## [EXERCISE DETAILS]
Replace "checkbox" with "tick box" throughout the rows and leave all other text unchanged. Omit the pictures from your output.

Element and text position data:
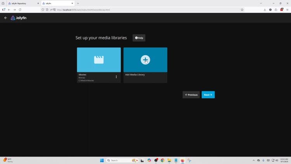Click browser back arrow button

point(9,10)
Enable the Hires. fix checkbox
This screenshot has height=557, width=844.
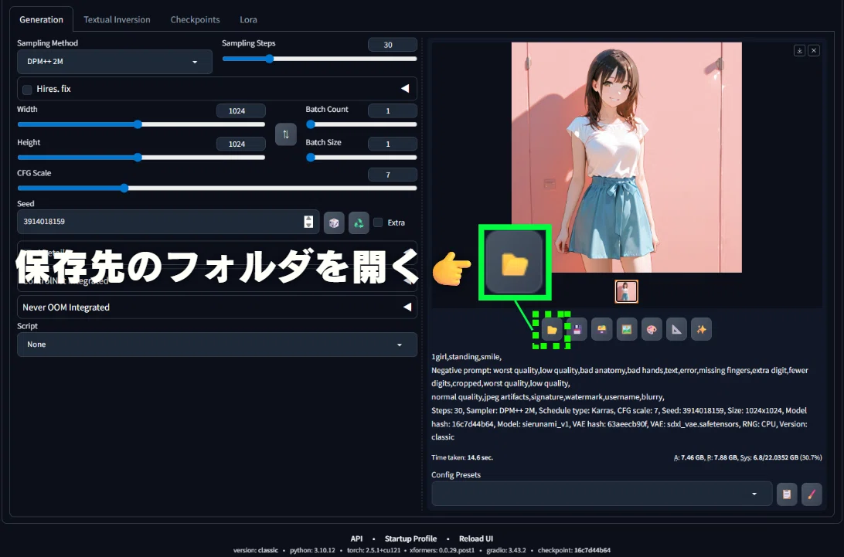point(27,90)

## [RESULT FOR THIS EXERCISE]
Click browser back arrow button

point(9,10)
Enable the Hires. fix tick box
This screenshot has height=557, width=844.
point(27,90)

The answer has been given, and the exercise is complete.